Ma famille est originaire du plateau matheysin, au-dessus de Grenoble. Nous avons toujours arpenté les montagnes tout autour. Mes parents vivent aujourd’hui en Maurienne où j’y ai passé toute ma scolarité jusqu’au bac. J’ai ensuite fait 2 ans d’hypokhâgne/khâgne à Annecy puis une école de communication/journalisme à Grenoble.
J’ai adoré étudier au cœur des montagnes.
Je me souviens des longues heures à la bibliothèque d’Annecy face au lac, avec vue sur les hauteurs. C’était idéal. J’en ai profité pour continuer le ski alpin en compétition, préparé le monitorat en parallèle, et puis j’ai eu envie d’ailleurs, alors je suis partie terminer mes études au Danemark.

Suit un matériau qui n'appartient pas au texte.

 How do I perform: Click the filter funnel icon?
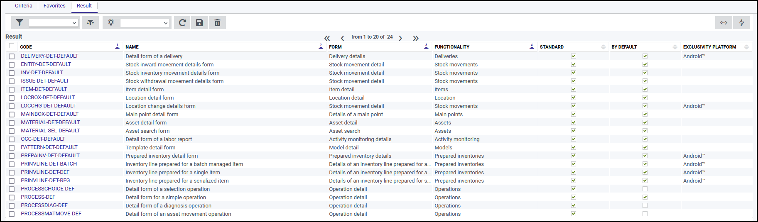tap(20, 23)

A mon retour, je me suis dit qu’il fallait que je vive loin de ce que je connaissais depuis toujours, pour m’enrichir davantage. J’avais pourtant trouvé un emploi qui correspondait à mes attentes, j’allais travailler dans le domaine du sport, mais j’ai finalement préféré sortir de ma zone de confort et de connaissance. J’ai souhaité vivre à Paris aimantée par mon imaginaire littéraire. Paris, c’est comme un lieu d’origine pour les écrivains, qu’on y soit né ou non. Il y a un fort rassemblement d’énergie culturelle. Deux mois après la fin de mes études, j’y étais installée pour mon plus grand plaisir !
Ce livre est riche en émotion, en sentiment, souhaitiez-vous par la lecture de ce livre faire ressentir au lecteur les sensations de ces grands espaces que sont la montagne et la mer ?

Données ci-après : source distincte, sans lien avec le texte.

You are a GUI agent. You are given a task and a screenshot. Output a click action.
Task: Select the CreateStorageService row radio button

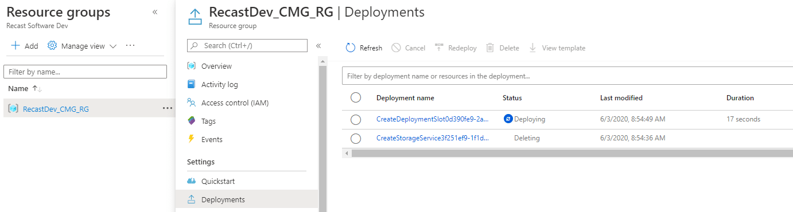pyautogui.click(x=356, y=138)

J’avais envie d’écrire un livre très sensoriel, presque physique. Je voulais que le lecteur sente le soleil sur la peau, le vertige des sommets, la glisse sur les vagues, qu’il ait le souffle coupé. Je souhaitais un texte qui sollicite tous les sens, et pas seulement notre intellect. Un écrivain est avant tout un être de chair je crois. Je voulais transmettre des émotions fortes, écrire avec mon corps mais aussi avec la matière : le vent, la mer, la neige. Il me fallait coïncider avec tout ce qui respire.
Le livre devient ensuite un écrin pour la plus sincère des émotions.

Dans ce livre on se rend compte que les milieux marins et montagnards présentent de grandes similitudes. Comment en êtes-vous venue à la mer ?
Ce fut un peu par hasard. Je venais de passer plusieurs longs mois sans m’aérer, sans sortir de Paris qui peut vous happer facilement dans son effervescence, je travaillais sur un projet de documentaire à France Culture, je devais partir en Norvège skier. La radio a annulé au dernier moment. J’étais anéantie. J’ai eu alors envie de grand air et de nouveauté. Je voulais du bleu pétardant, du mistral violent, de la glisse et un peu de chaleur. Je suis partie seule faire un stage de navigation à Marseille. J’ai très vite été mordue. J’ai retrouvé cette immensité que je chéris tant en montagne et cette confrontation aux éléments naturels. En montagne ou en mer, il n’y a pas de compromis possible. C’est une notion qui m’attire.
Dans ce livre on sent que vous savez vous consacrer intensément au moment présent. A l’heure où les gens vivent souvent déconnectés de leur ressenti et de leurs émotions loin de tout danger parfois dans un milieu aseptisé, faut-il y voir une ode au moment présent et aux éléments ?
Tout à fait.
L’instant est fugace, souvent il ne compte pas.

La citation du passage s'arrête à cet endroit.